Online, a wildlife service blog offers insights and tips on how to preserve local endangered species.
The big blue bin outside the house says, “Recycle.” The flyer in the mail promotes a do-it-yourself composting workshop.
We encounter messages every day that encourage sustainable choices. And most of the time, the communication is going one way — information being relayed by experts that the public is supposed to consume.
NC State doctoral student Eli Typhina says those common forms of environmental communication, while important, cannot solely be responsible for motivating the public into action. They are limited, she said, in their capacity to incite long-term behavioral change.
After spending the past four years researching how to increase public engagement, Typhina believes a better solution may lie in the palms of more and more people’s hands: mobile phones.
Harnessing the power of geospatial technologies and large-scale social networking, Typhina says mobile phone applications not only have the power to encourage users to learn about urban agriculture, for example, but also to take and share photos of city farms, connect with local growers or create their own environmental messages.
“The strength of a mobile phone is that it prompts people to interact with nature and each other, which leads the public to come up with their own interpretations for what sustainability means,” said Typhina, who is pursuing a Ph.D. in Communication, Rhetoric and Digital Media. “Newspapers, brochures and TV ads create a construction of reality that a person should absorb and believe — ‘This is how nature is being harmed and this is what you should be doing.’
“The mobile phone does that to an extent, but instead of creating reality, it is a guide.”
Typhina published some of her findings in a 2015 paper, “Eco-apps: Design to influence environmentally friendly behavior,” in the International Journal of E-Services and Mobile Applications.
As part of her dissertation, Typhina created a methodology that developers can use to design environmental apps. The process, called the “actor diagramming and tracing method,” aims to transcend the simplicity of many existing eco apps by incorporating all the contributors of an environmental problem into the design phase, not just experts.
The idea is that by approaching the problem through a broader scope, the resulting app will encourage users to engage in a variety of solutions over a longer period of time, rather than simply completing a checklist.
She wrote about the method in a book chapter, “Participatory Techno-Building: Actor Diagramming and Tracing Method,” which will be published late 2017 in the edited book, Expanding the Boundaries of Communication and Public Participation (SUNY Press).
Testing Her Idea
Typhina tested out her idea as part of a study on a proposed sustainable forestry app she hopes to one day develop. The app, in theory, would help family landowners better manage their forests.
For the study, which she catalogs in the book chapter, Typhina and undergraduate research intern Tarang Malaviya sought input from two groups of participants to design two apps. To learn more about Malaviya’s role in the project, click here.
The first app design, which didn’t follow Typhina’s methodology, relied heavily on input from experts with the North Carolina Cooperative Extension Forestry and the American Forest Foundation.

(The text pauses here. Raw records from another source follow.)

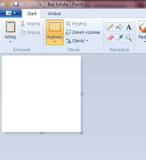Click the Redo arrow in the title bar
Screen dimensions: 146x160
pos(33,4)
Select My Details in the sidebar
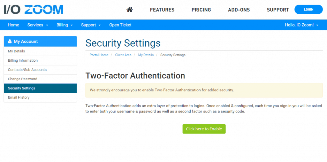 pos(16,51)
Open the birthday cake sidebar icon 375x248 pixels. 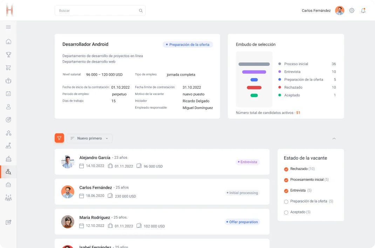[8, 159]
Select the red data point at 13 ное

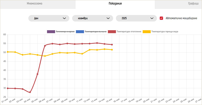point(97,43)
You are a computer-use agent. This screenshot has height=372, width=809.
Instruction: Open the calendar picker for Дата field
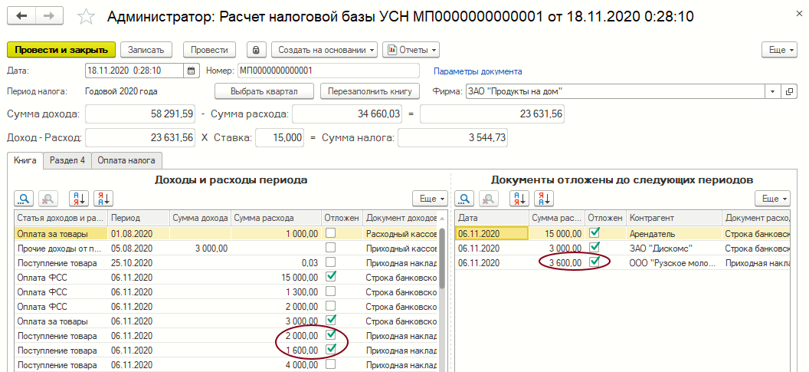192,71
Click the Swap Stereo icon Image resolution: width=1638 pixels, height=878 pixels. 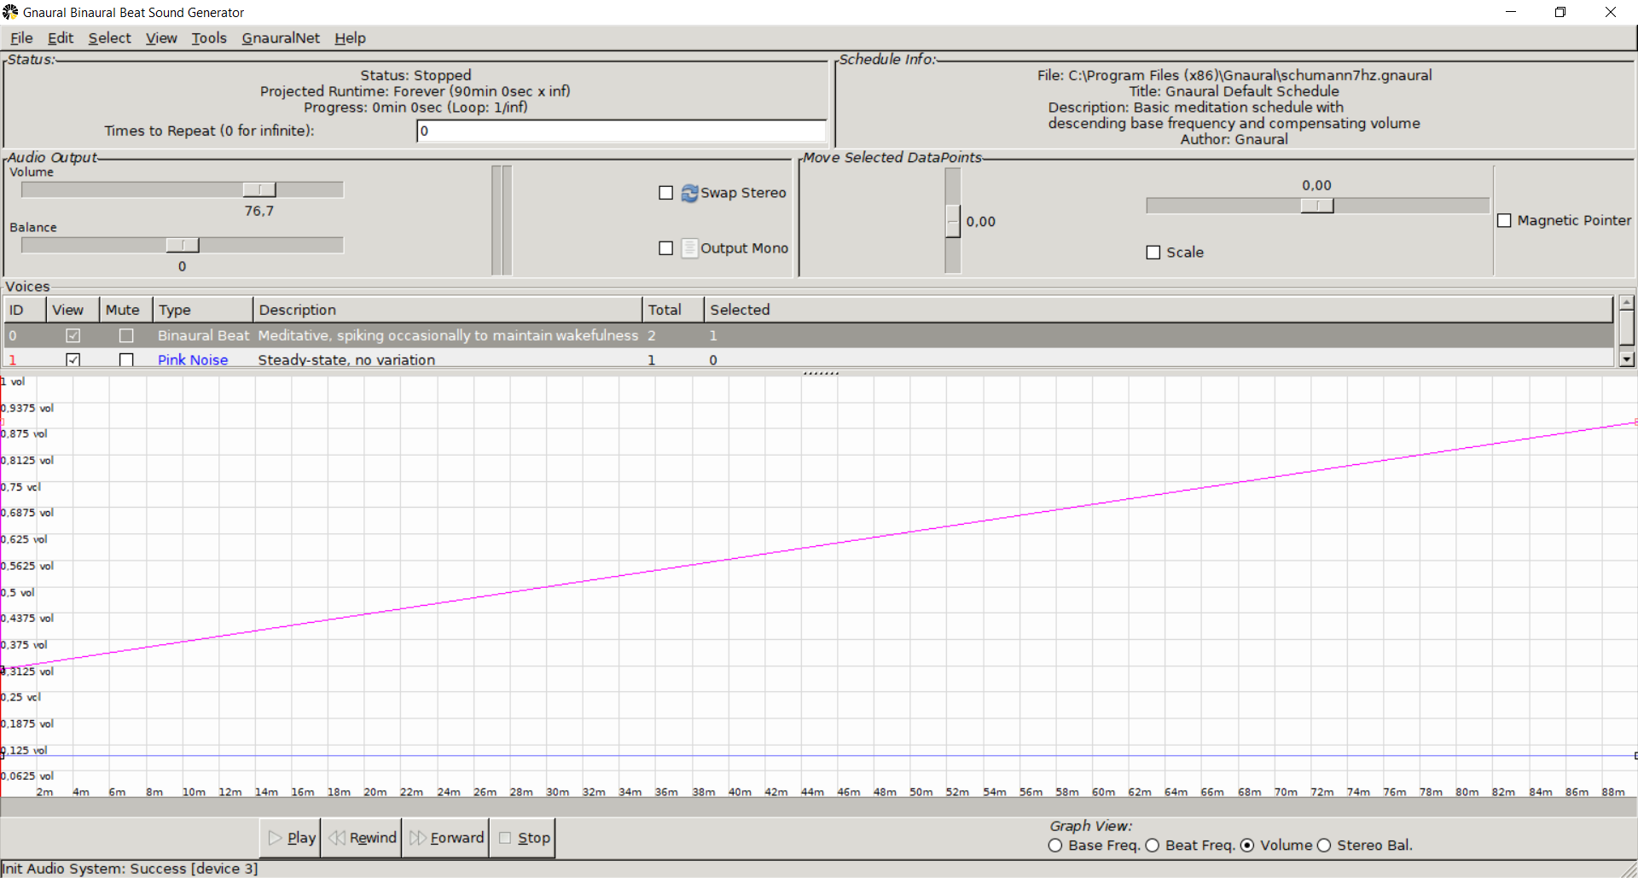[689, 194]
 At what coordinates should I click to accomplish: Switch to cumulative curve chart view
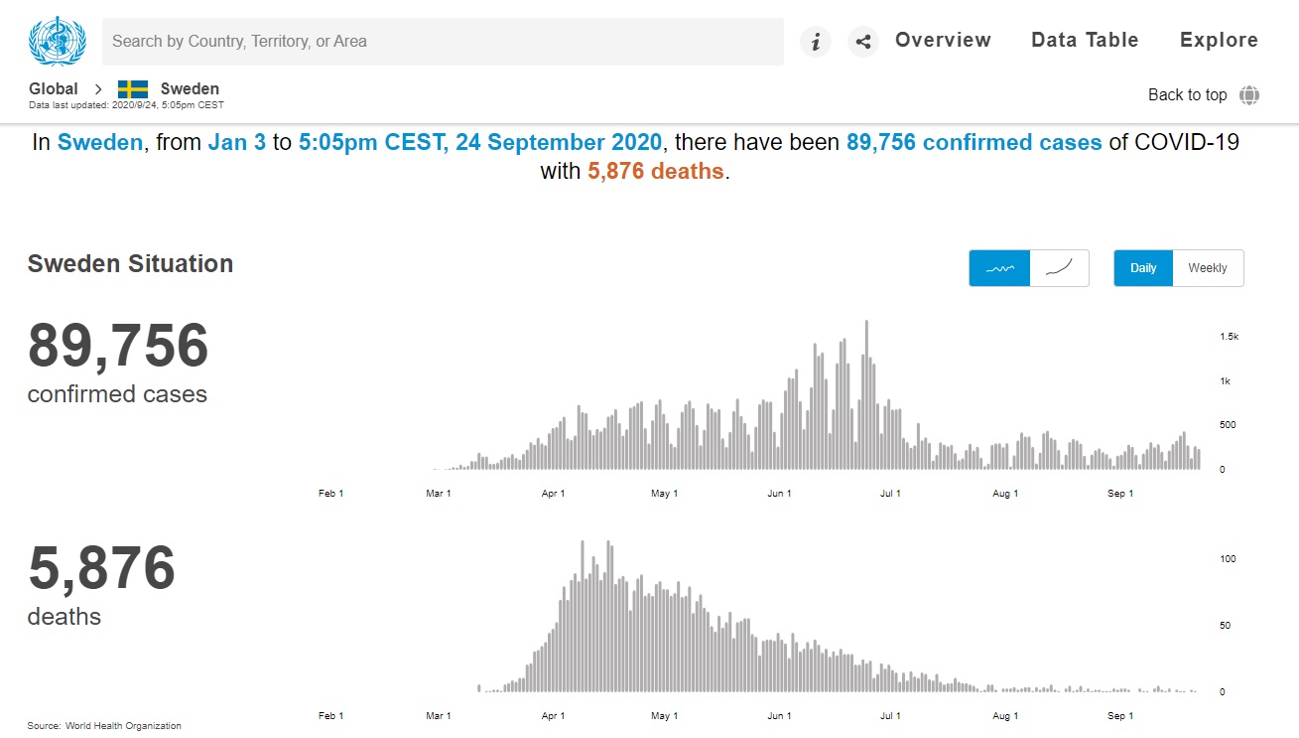click(1059, 268)

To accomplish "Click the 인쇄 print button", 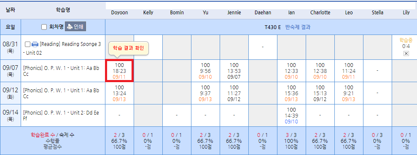I will click(75, 27).
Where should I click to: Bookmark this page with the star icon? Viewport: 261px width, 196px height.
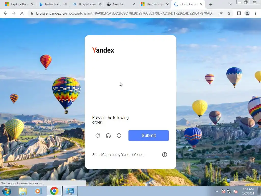pyautogui.click(x=229, y=13)
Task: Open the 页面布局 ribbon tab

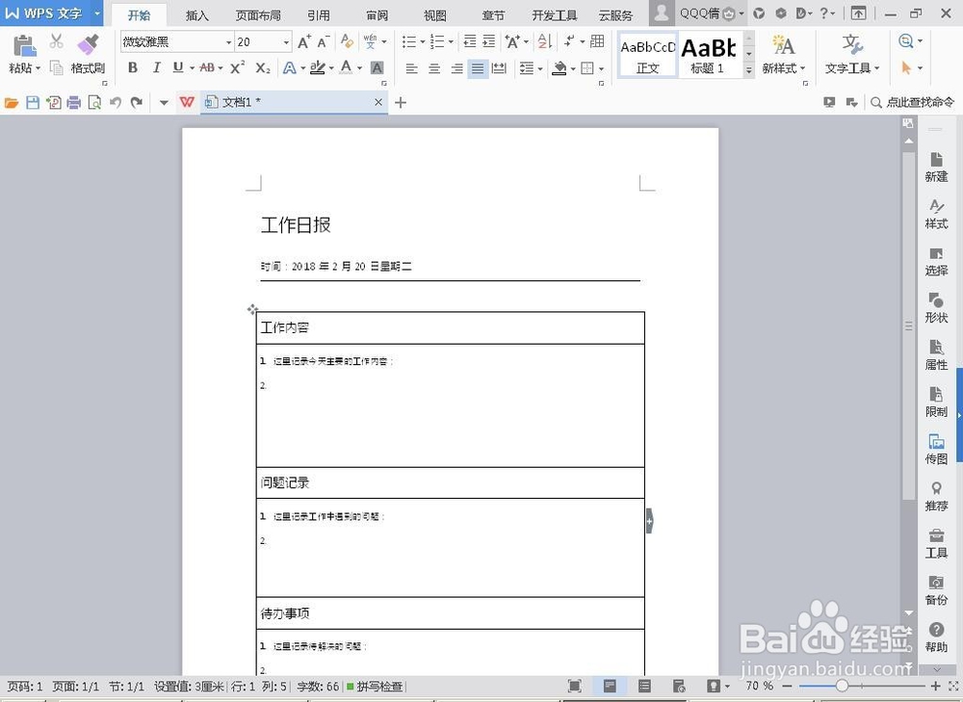Action: pyautogui.click(x=257, y=14)
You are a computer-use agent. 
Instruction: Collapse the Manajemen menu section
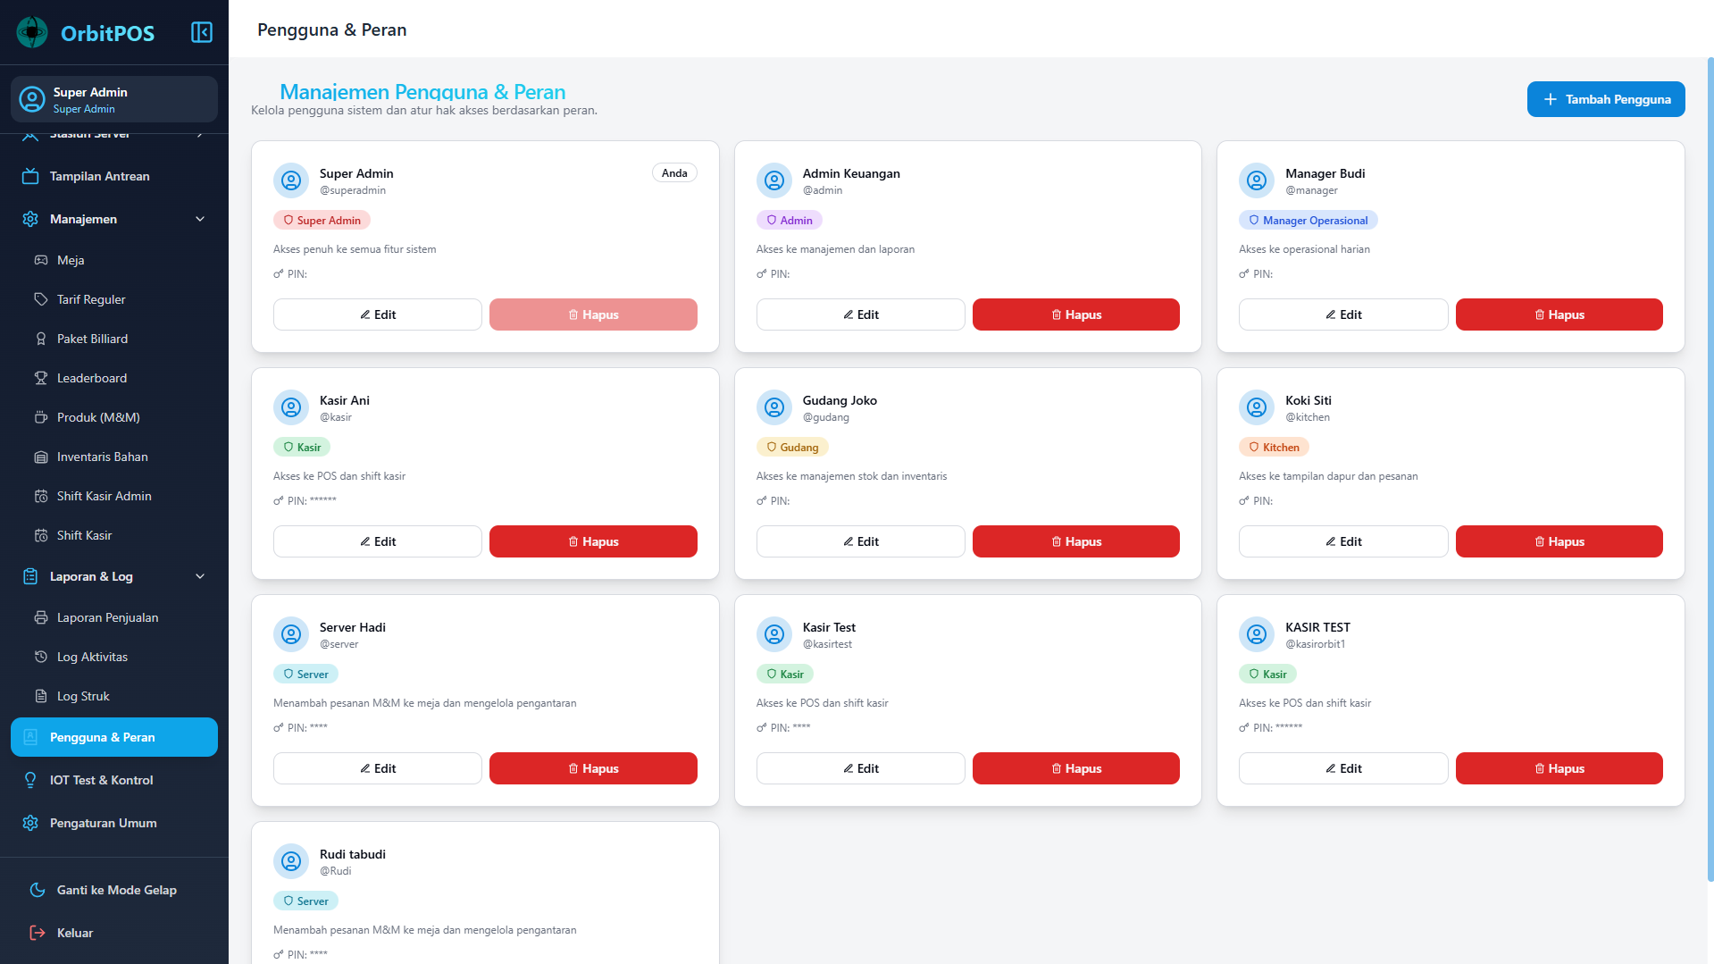tap(200, 219)
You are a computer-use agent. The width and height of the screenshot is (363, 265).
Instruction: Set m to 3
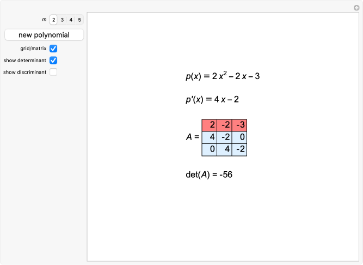click(x=62, y=20)
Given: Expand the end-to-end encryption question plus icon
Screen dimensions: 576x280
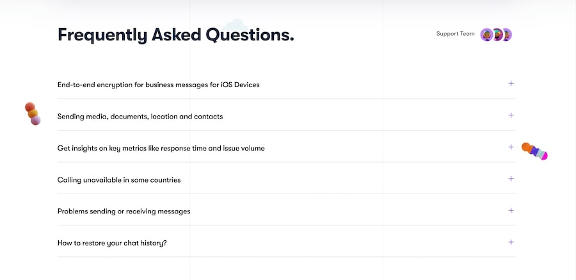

At focus group meetings, the experts identified what they considered to be the largest problem facing family forest owners: a general difficulty in documenting land changes and finding useful information.
As a solution, the experts brainstormed an app design that would function like a journal, one allowing users to record their activities in the forest, get advice on sustainable fixes and connect with educational organizations through websites, phone and email.
For the design of the second app, which did follow the methodology, Typhina sought to involve all the players that contribute to sustainable forestry. She interviewed forest professionals, shadowed and interviewed family forest owners and observed wildlife and plants while on the family land.
The participants in the second design identified a more complex, nine-pronged problem. It was summarized by the idea that forestry management is a lifelong commitment, one that requires a network of supporters and careful thought and action.
As a solution, the participants envisioned a social networking app, similar to Facebook. The design would allow users to create profiles and connect with other landowners and organizations to build relationships, glean valuable information and receive support.
Typhina said the second app design offered more resources to understand the complexity of the problem at hand. In turn, the solution was not a simplified checklist that users could cross off and be done with, but an app that encourages users to follow a path to their own informed decisions.
“This method does take more time, but in the long run it will result in people actually changing their behavior,” Typhina said. “Anybody that does design work knows that the more perspective you gain, the clearer the picture becomes.”
To say empirically that one app design is better than the other, Typhina hopes to secure funding to develop both app prototypes from the study. She could then test them on users across the state. Her ultimate goal is to figure out which design is best and create a national app for family forest owners.